Текст книги "Женские убеждения"
Автор книги: Мег Вулицер
Жанр: Современная зарубежная литература, Современная проза
Возрастные ограничения: +16
сообщить о неприемлемом содержимом
Текущая страница: 12 (всего у книги 27 страниц) [доступный отрывок для чтения: 9 страниц]
А потом, когда Кори начинал отвечать совсем уж односложно, Грир принималась рассказывать о себе, о своей жизни – вот и сейчас она прибегла к той же уловке, как будто в их отношениях все было совершенно нормально.
– Фейт прочитала специальную проповедь в Церкви Всех Душ. Ну знаешь, унитарианская церковь в Аппер-Ист-Сайд, – рассказывала она. – Про сексизм в быту. Она в состоянии говорить о чем угодно и перед любой аудиторией. Была репортер из «Нью-Йорк таймс» – напишет большую статью. Фейт сказала, сейчас для такого материала самое подходящее время. «Фем-фаталь», все эти новые сайты и Опус по-прежнему на виду, а теперь появились еще и мы, «Локи». «Площадка, где женщины могут объединяться и обсуждать животрепещущие вопросы» – так она выразилась.
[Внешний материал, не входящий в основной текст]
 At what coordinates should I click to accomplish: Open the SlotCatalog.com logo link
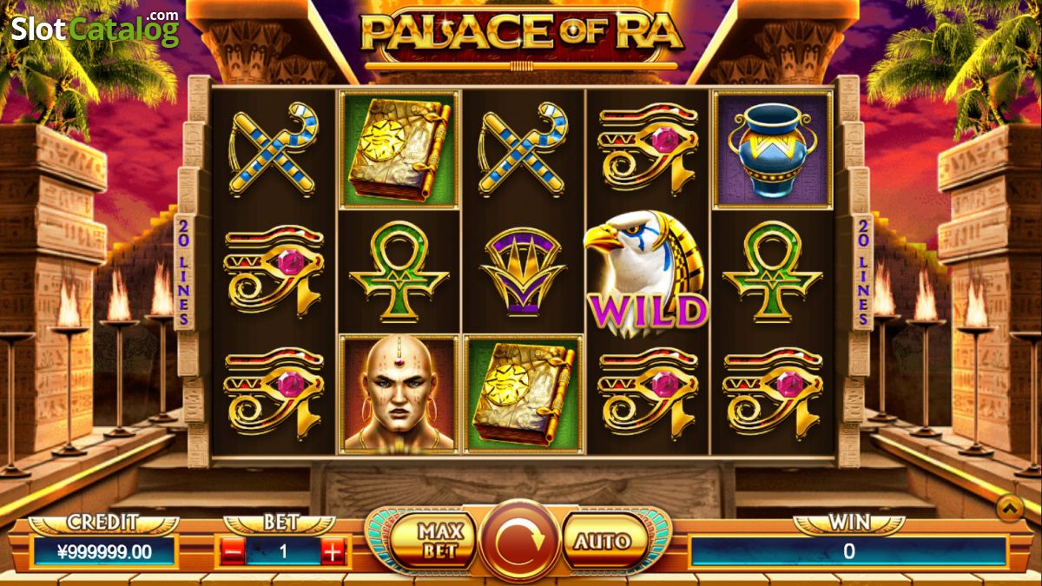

Не знаю, соответствует ли это действительности, но нам теперь придется сделать, чтобы соответствовало.
– Угу.
– И все?
– Я не знаю, чего ты от меня ждешь, Грир.
– У тебя голос странный: все в порядке?
– Устал.
– Я, представь себе, тоже. Очень устала. Много работы, – продолжала она. – Первая конференция прошла, теперь все сначала – готовим вторую. Слушай, – добавила она, помолчав, – есть одна новость. – Не услышав ответа, она добавила: – Говорить или нет?
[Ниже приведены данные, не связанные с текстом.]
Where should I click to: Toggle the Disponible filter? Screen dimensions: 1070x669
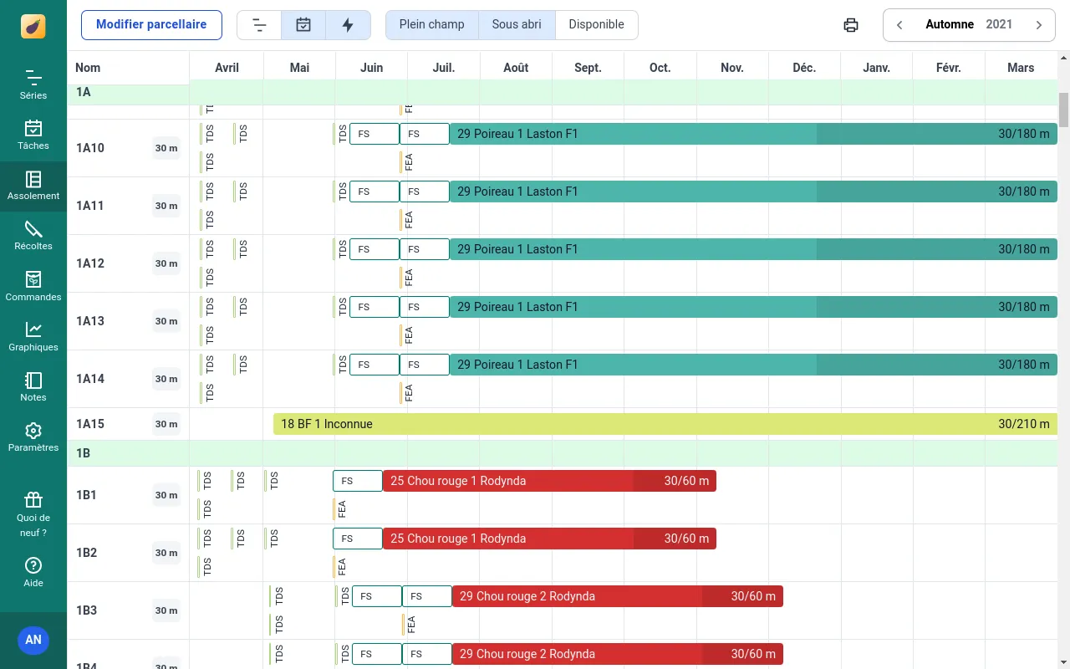click(596, 25)
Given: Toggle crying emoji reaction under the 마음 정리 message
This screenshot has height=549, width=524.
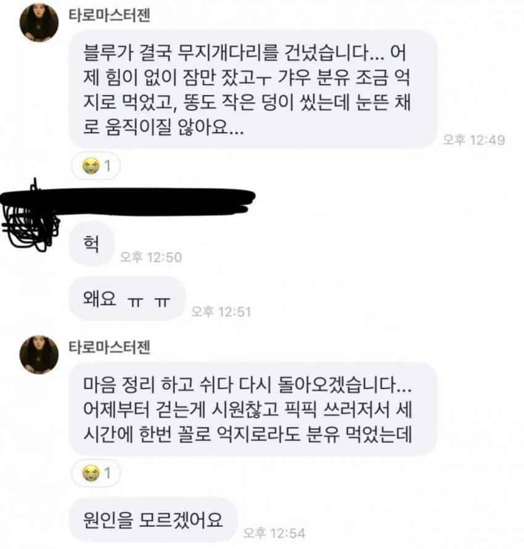Looking at the screenshot, I should click(x=90, y=473).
– Говори, конечно, – ответил он, а про себя подумал: «А стоит ли говорить?» Он понял: что сама мысль, что придется слушать, отнимает последние силы. Слова еще не прозвучали, а он уже обессилел.
– Помнишь, мы готовим мультимедийный проект?
– Нет.
– Про безопасную школьную среду для девочек во всем мире.
– Ну.
Ничего он не помнил, но тут ему вдруг представились девочки в чадрах, сари, килтах и обносках – помахивают папочками, едут на тряских хрупких велосипедах, шагают по знойным проселкам к низкому зданию школы вдалеке. Картинка оказалась такой отчетливой, что Кори даже подивился: наверное, это выкрутасы припозднившихся нейронов, которые все еще испытывали на себе воздействие наркоты.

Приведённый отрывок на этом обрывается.